Sergei Prokofiev's Piano Sonata No. 6 in A major, Op. 82 is a sonata for solo piano, the first of the "War Sonatas". It was composed in 1940 and first performed on 8 April of that year in Moscow, with the composer at the piano.

==Music==

The work is in four movements:

===I. Allegro moderato===
The first movement introduces the main motto, where the melody is played in minor thirds and parallel major thirds. This makes the movement tonally unstable, since both A major and A minor are established. Also, the motto is accompanied by a rising and falling augmented 4th between notes A and D♯, creating sharp dissonances. Thus, it already introduces the uncertainty of the work. The greater part of it is dominated by grinding dissonances and frequent modulation, further increasing the despair of the work.
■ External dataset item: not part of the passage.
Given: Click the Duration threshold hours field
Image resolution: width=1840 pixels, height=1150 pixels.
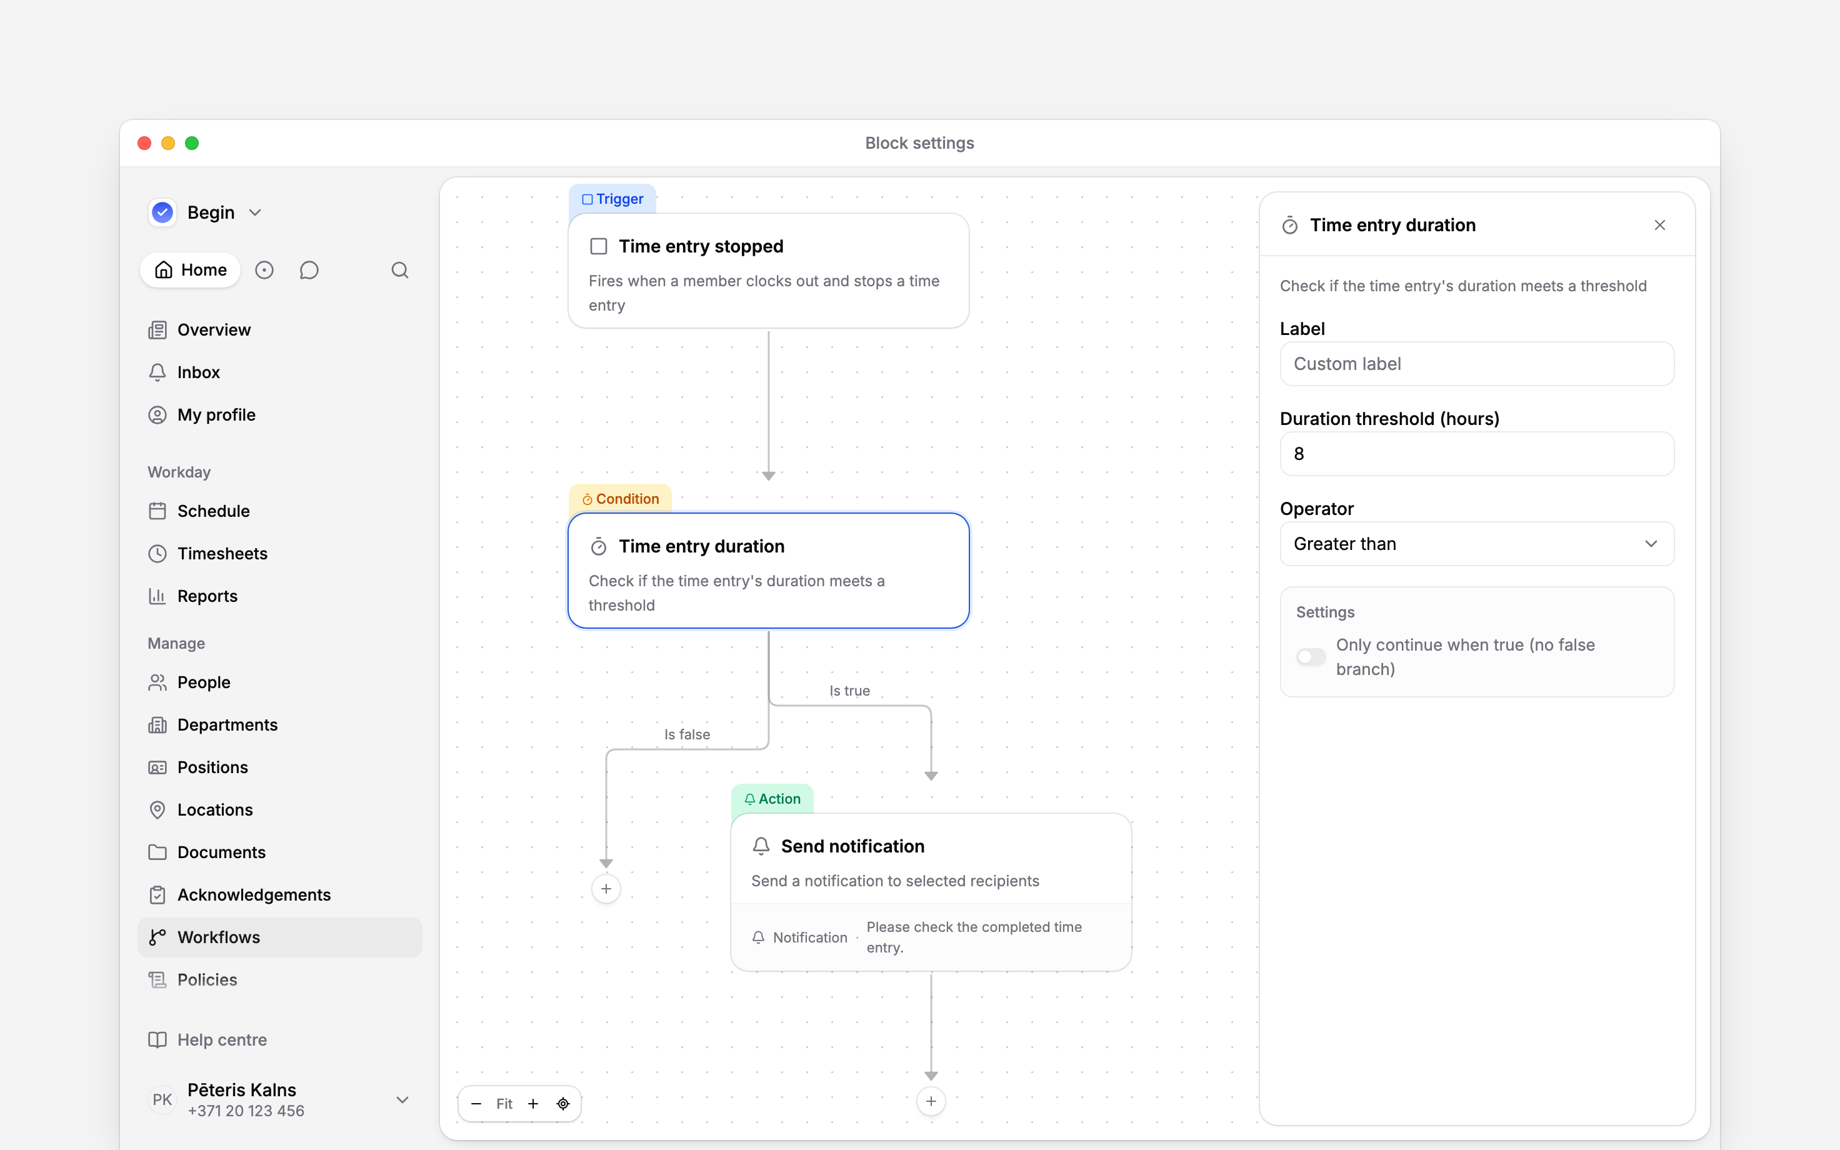Looking at the screenshot, I should (x=1477, y=453).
Throughout most of the piece, there is a lack of key signature.

===II. Allegretto===
The second movement has been described as having a march-like sound with staccato chords. There is also a very bouncy, humorous, and jaunty character to the outer sections of the piece. The middle section is more melodic and a little more pensive and mysterious.

===III. Tempo di valzer lentissimo===
The third movement is similar to a waltz, slower and romantic in the outer sections, but with a stormy, bell-like middle section.

===IV. Vivace===
The closing movement is a headlong rondo. The middle section recalls the opening motto from the first movement, albeit with the first note missing. In the extremely virtuosic coda, the motto, transformed and abbreviated, is hammered out violently amid swirls of harried notes, and then played in full in rapid, stammering descending chords. The chaos stops abruptly in where the pattern of repeated notes sounds in a much slower and determined way, as if asserting control over the proceedings. The willful repetitions of the “motto” motive that opened the sonata bring the work to a violently assertive close.